How exercise affects our breathing?

The increase in physical activity and muscle cells respire vigorously when we exercise. The heart rate increases because the body needs more oxygen and releases more carbon dioxide.

Breathing rate is calculated by counting the number of times a person breathe in a minute. The tool used to measure the depth of breathing is spirometer.

Blood pH

  • It is from 7.35 to 7.45
  • The concentration of carbon dioxide in the blood and tissues increases during exercise.

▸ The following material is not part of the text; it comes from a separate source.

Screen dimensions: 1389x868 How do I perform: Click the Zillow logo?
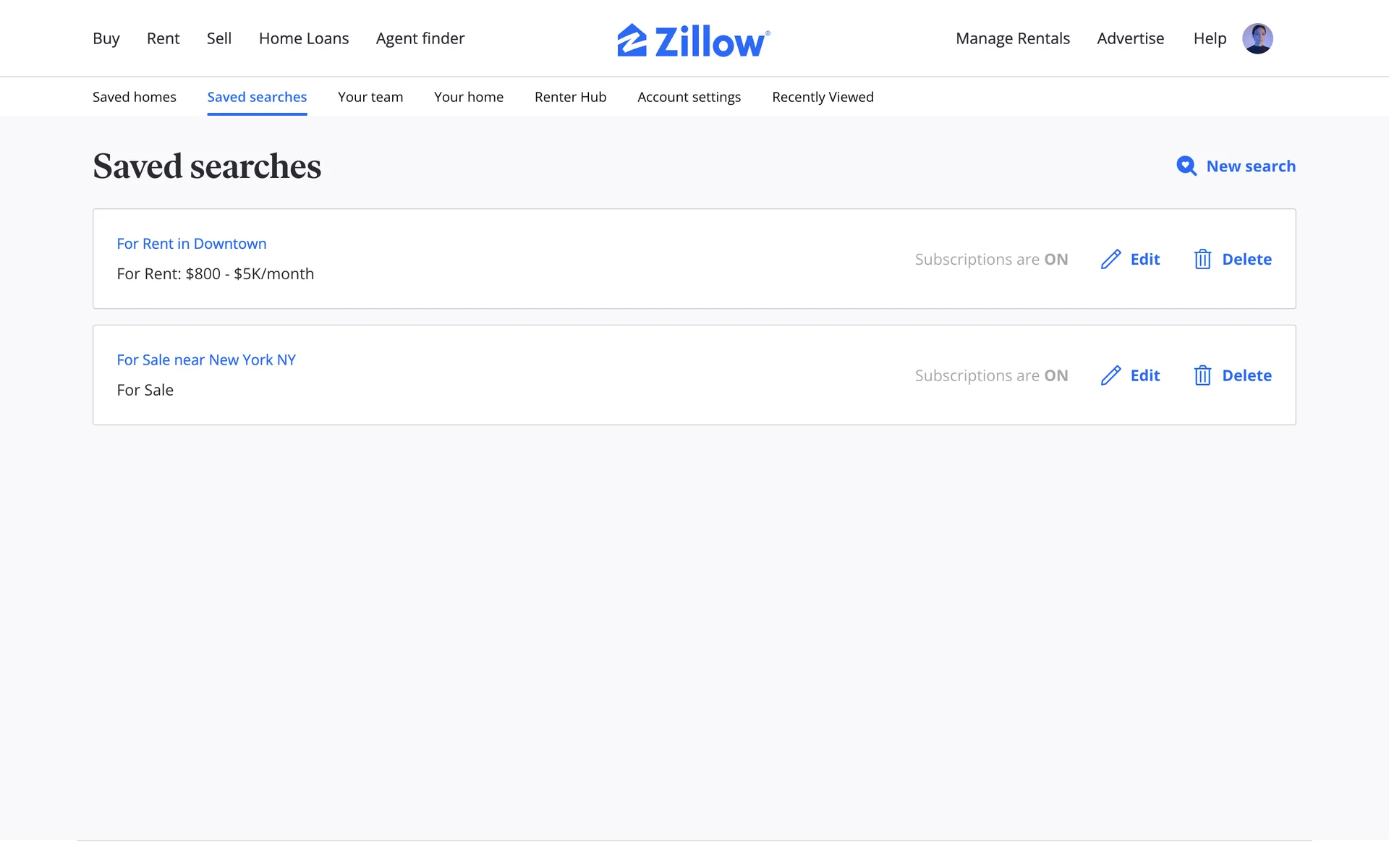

This makes the blood more acidic.
  • To prevent the over-acidification of blood:
    • The material in blood plasma reacts with the excess CO
    • The rate and depth of breathing are increased so that it increases the rate of removal of carbon dioxide from the blood.

How smoking affects our respiratory system?

Smoking can be disastrous for our lungs and can cause many respiratory-related issues and lung cancers.

Tobacco in cigarettes contains nicotine which has the capacity to affect the brain and is addictive.

  • Effect on the passage of air
    The work of mucus present in the lungs can trap pathogens. This mucus is pushed out of the lungs through the air like structures called cilia which are present on the epithelial cells of the trachea, bronchi, and bronchioles.
    The smoke from the cigarette release harmful chemicals that damage these epithelial cells and thus mucus is not pushed out of lungs leading to accumulation of mucus. Smoke also creates irritation in bronchi leading respiratory disorder called bronchitis.
  • Effects on the alveoli
    The smoke also has a deteriorating effect on alveoli. The walls of alveoli tend to break and join again to form large air space than normal conditions. This decrease the efficiency of exchange of gases leading to the lung disorder called emphysema. It is a kind chronic obstructive pulmonary disease in which the oxygen decreases in the blood and the person find it difficult to breathe.